### WHAT IS NEEDED
Beginning with the line that contains "Click the red X Delete toolbar icon", reproduce every line through the end of the records below exactly, and leave the pictures out.

========================================================================

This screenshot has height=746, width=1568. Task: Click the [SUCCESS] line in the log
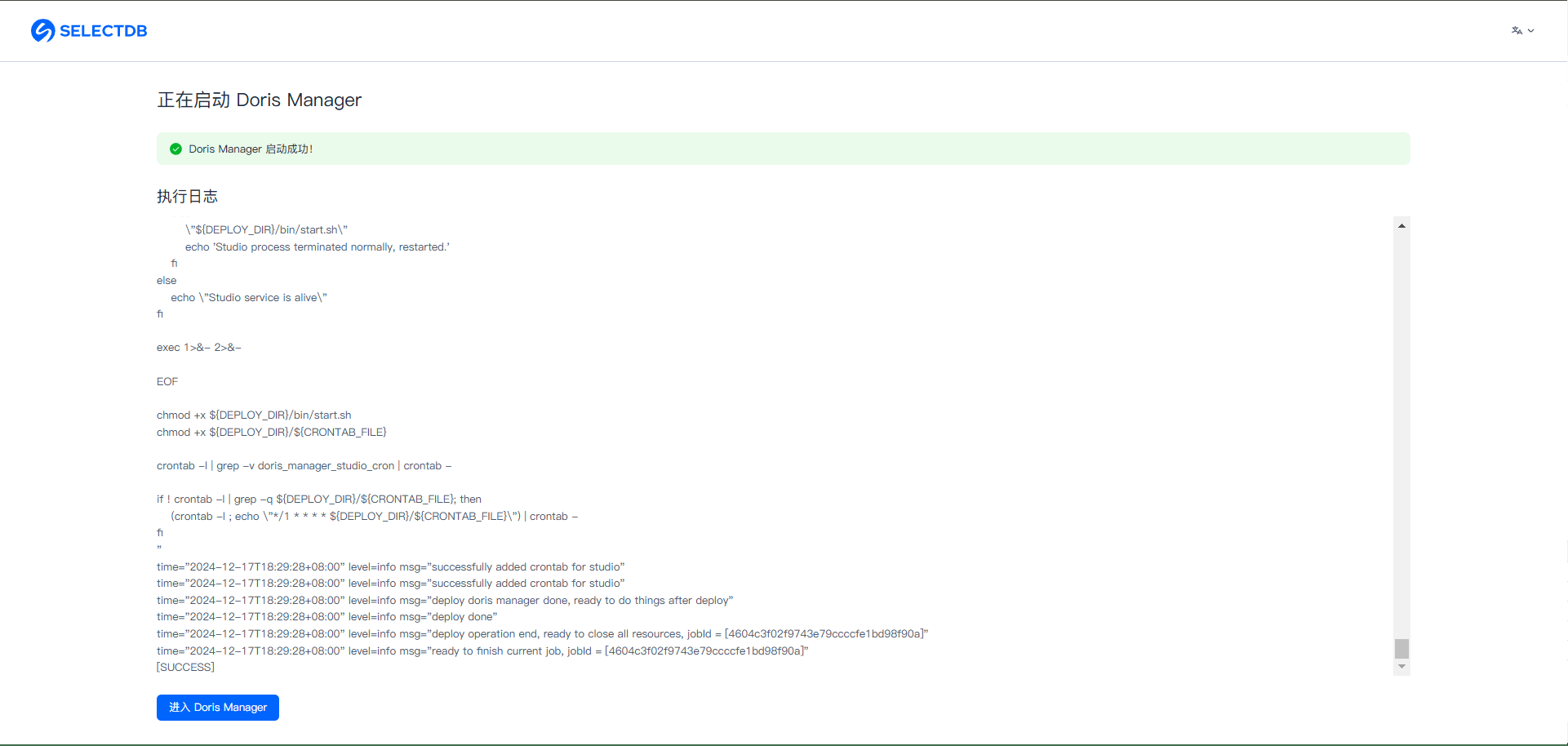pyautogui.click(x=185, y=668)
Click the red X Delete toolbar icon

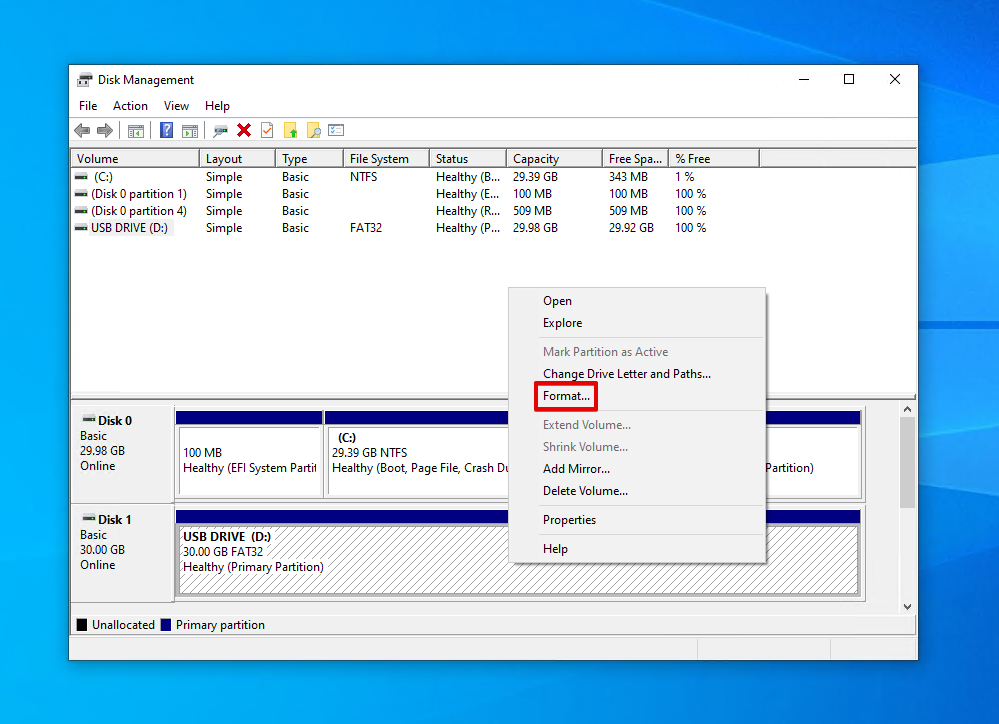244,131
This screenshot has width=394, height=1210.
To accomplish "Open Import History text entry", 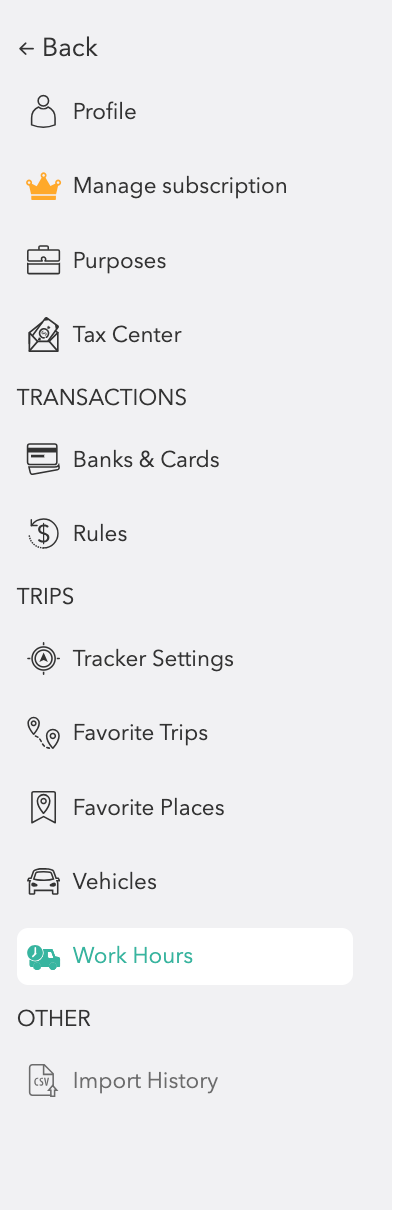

========================================================================

### TASK RESULT
Click the red X Delete toolbar icon

244,131
This screenshot has width=394, height=1210.
To accomplish "Open Import History text entry", 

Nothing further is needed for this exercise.